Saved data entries
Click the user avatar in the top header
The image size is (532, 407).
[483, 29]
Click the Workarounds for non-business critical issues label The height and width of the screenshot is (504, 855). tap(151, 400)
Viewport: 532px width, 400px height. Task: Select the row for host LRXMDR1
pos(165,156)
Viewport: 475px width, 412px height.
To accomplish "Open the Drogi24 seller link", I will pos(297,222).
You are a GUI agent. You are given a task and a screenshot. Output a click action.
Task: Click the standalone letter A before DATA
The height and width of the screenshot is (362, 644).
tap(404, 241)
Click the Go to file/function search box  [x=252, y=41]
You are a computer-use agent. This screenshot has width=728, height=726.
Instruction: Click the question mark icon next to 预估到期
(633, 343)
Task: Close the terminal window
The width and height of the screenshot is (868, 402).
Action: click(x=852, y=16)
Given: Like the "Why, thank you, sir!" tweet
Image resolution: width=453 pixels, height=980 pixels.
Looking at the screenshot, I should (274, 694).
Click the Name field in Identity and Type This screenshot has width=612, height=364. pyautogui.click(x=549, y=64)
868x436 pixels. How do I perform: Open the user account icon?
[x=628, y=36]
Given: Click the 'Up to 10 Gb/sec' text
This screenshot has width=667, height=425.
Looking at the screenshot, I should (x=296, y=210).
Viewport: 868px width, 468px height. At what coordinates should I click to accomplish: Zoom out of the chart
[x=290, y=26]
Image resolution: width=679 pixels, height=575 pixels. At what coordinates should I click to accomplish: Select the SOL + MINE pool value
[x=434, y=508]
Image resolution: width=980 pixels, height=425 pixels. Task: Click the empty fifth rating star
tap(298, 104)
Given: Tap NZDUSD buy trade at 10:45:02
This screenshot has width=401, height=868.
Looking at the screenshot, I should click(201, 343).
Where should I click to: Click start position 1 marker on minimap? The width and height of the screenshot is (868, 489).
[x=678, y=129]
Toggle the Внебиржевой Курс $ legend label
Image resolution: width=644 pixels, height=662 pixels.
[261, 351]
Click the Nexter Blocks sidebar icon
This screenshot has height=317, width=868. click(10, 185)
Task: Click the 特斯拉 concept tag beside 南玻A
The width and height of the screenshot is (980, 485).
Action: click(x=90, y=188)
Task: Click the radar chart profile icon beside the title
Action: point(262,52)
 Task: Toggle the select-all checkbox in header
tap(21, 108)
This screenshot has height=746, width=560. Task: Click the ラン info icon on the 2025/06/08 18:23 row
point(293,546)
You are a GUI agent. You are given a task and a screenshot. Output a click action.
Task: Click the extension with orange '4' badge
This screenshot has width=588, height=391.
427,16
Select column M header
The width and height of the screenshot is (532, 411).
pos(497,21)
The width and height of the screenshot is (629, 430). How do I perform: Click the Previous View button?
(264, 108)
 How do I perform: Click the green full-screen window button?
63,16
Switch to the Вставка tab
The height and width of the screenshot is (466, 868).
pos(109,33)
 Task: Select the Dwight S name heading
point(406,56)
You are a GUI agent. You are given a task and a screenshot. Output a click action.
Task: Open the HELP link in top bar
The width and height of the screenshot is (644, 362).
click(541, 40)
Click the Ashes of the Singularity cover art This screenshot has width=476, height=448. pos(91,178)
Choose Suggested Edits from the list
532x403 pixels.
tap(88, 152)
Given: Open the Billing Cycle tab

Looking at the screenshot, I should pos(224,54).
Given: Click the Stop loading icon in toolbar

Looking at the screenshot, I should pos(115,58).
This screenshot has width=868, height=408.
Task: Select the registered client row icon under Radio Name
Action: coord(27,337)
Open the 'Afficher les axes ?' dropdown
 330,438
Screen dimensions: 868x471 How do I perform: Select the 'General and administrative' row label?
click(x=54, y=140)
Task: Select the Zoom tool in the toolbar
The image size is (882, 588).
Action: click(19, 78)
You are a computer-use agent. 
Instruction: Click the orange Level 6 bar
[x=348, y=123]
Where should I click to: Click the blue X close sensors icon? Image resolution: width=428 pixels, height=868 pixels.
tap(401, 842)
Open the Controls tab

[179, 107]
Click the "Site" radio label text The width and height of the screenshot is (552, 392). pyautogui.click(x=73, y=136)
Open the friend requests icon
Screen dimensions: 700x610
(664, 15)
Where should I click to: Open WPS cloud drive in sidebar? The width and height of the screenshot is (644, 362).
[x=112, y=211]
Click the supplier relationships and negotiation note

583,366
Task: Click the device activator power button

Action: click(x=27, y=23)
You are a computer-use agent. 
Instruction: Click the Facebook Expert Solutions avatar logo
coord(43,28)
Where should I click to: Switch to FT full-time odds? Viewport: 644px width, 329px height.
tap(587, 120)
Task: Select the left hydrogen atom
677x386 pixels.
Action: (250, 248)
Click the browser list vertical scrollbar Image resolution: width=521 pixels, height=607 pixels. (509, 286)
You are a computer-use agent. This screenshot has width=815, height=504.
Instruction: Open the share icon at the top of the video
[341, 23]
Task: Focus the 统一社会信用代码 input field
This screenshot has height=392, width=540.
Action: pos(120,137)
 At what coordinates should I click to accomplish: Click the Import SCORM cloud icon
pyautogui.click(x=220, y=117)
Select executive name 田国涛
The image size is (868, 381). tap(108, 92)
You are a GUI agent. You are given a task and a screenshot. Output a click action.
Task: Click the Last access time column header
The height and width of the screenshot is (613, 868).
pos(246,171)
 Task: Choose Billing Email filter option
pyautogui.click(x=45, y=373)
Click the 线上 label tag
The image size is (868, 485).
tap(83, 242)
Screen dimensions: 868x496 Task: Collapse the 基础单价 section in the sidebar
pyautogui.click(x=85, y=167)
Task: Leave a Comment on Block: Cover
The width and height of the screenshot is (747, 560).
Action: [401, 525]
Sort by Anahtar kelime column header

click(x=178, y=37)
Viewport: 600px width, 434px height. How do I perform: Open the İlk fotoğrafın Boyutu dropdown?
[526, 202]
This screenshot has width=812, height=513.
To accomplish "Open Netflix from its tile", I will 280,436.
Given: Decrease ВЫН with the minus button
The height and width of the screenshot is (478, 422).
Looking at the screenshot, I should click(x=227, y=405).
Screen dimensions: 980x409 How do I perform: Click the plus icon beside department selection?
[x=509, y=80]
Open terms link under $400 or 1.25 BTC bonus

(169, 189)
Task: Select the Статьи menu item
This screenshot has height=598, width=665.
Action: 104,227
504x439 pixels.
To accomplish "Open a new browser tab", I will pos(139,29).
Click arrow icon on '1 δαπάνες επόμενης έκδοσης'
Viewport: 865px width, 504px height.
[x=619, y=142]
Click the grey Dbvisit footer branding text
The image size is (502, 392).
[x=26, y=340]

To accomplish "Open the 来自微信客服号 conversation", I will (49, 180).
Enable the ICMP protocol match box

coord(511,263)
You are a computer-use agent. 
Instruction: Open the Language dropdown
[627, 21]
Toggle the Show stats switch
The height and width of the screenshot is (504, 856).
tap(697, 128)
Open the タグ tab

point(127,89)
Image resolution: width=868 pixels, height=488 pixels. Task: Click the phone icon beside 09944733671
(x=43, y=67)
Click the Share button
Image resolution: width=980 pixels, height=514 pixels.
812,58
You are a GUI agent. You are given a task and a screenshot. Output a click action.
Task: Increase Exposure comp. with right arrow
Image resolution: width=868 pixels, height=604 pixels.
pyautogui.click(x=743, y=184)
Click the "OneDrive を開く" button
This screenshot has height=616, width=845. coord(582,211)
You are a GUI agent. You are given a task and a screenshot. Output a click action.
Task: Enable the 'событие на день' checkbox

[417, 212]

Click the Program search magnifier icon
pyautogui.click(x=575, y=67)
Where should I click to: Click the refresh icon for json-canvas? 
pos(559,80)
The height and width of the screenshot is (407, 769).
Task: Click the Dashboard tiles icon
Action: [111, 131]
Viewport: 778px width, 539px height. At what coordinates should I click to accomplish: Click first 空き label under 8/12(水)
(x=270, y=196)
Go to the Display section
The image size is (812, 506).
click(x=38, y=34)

▶ **TASK OBJECTIVE**:
Starting from the first line of the records above, retype each line exactly up to and including the one that contains "Task: Click the standalone", and nothing more.

▶ **RESPONSE**:
Click the user avatar in the top header
The image size is (532, 407).
[483, 29]
Click the Workarounds for non-business critical issues label The height and width of the screenshot is (504, 855). tap(151, 400)
Viewport: 532px width, 400px height. Task: Select the row for host LRXMDR1
pos(165,156)
Viewport: 475px width, 412px height.
To accomplish "Open the Drogi24 seller link", I will pos(297,222).
You are a GUI agent. You are given a task and a screenshot. Output a click action.
Task: Click the standalone letter A before DATA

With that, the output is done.